Inwardly, he wondered why he held back. He wasn’t cut out for this world of plotting and spying and swift deadly action. He never had been; a spaceman was necessarily a gentle, introverted sort, unable to cope with the backbitings and intrigues of office politics. In his own time, he had always been able to pull rank when something went wrong —and afterward lie awake wondering whether his judgment had been fair and what the men really thought of him. Now he was nothing.

It would be so easy to give in, cooperate with Chanthavar, and glide with the current. How did he know it wouldn’t be right? The Technate seemed to represent order, civilization, justice of sorts; he had no business setting himself up against twenty billion people and five thousand years of history. Had Peggy been along, he would have surrendered, her neck was not one to risk for a principle he wasn’t even sure of.

But Peggy was dead, and he had little except principle to live for. It was no fun playing God, even on this petty scale, but he had come from a society which laid on each man the obligation to decide things for himself.

Chanthavar called the following afternoon, still yawning. “What a time to get up!” he complained. “Life isn’t worth the effort before sundown.

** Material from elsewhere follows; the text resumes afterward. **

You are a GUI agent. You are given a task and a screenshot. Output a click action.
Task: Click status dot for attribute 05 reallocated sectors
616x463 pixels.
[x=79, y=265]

Well, shall we go?”

As he led them out, half a dozen of his guards closed in around the party. “What’re they for, anyhow?” asked Langley. “Protection against the Commons?”

“I’d like to see a Commoner even think about making trouble,” said Chanthavar. “If he can think, which I sometimes doubt. No, I need these fellows against my own rivals. Brannoch, for instance, would gladly knock me off just to get an incompetent successor. I’ve ferreted out a lot of his agents. And then I have my competitors within the Technate. Having discovered that bribery and cabals won’t unseat me, they may very well try the less subtle but direct approach.”

“What would they stand to gain by... assassinating you?” inquired Blaustein.

“Power, position, maybe some of my estates. Or they may be out and out enemies: I had to kick in a lot of teeth on my own way up, there aren’t many influential offices these days. My father was a very petty Minister on Venus, my mother a Commoner concubine. I only got rank by passing certain tests and... elbowing a couple of half brothers aside.” Chanthavar grinned. “Rather fun. And the competition does keep my class somewhat on its toes, which is why the Technon allows it.”

They emerged on a bridgeway and let its moving belt carry them along, dizzily high over the city. At this altitude, Langley could see that Lora was built as a single integrated unit: no building stood alone, they were all connected, and there was a solid roof underneath decking over the lower levels. Chanthavar pointed to the misty horizon, where a single great tower reared skeletal. “Weather-control station,” he said. “Most of what you see belongs to the city, Ministerial public park, but over that way is the boundary of an estate belonging to Tarahoë. He raises grain on it, being a back-to-nature crank.”

“Haven’t you any small farms?” asked Langley.

“Space, no!” Chanthavar looked surprised. “They do on the Centaurian planets, but I’d find it hard to imagine a more inefficient system. A lot of our food is synthesized, the rest is grown on Ministerial lands—in fact, the mines and factories, everything is owned by some Minister. That way, our class supports itself as well as the Commons, who on the extrasolar planets have to pay taxes. Here, a man can keep what he earns. Public works like the military forces are financed by industries owned in the name of the Technon.”

“But what do the Commoners do?”

“They have jobs—mostly in the cities, a few on the land. Some of them work for themselves, as artisans or meditechs or something similar. The Technon gives the orders on how to balance population and production, so that the economy runs a smooth course. Here, this ought to interest you.”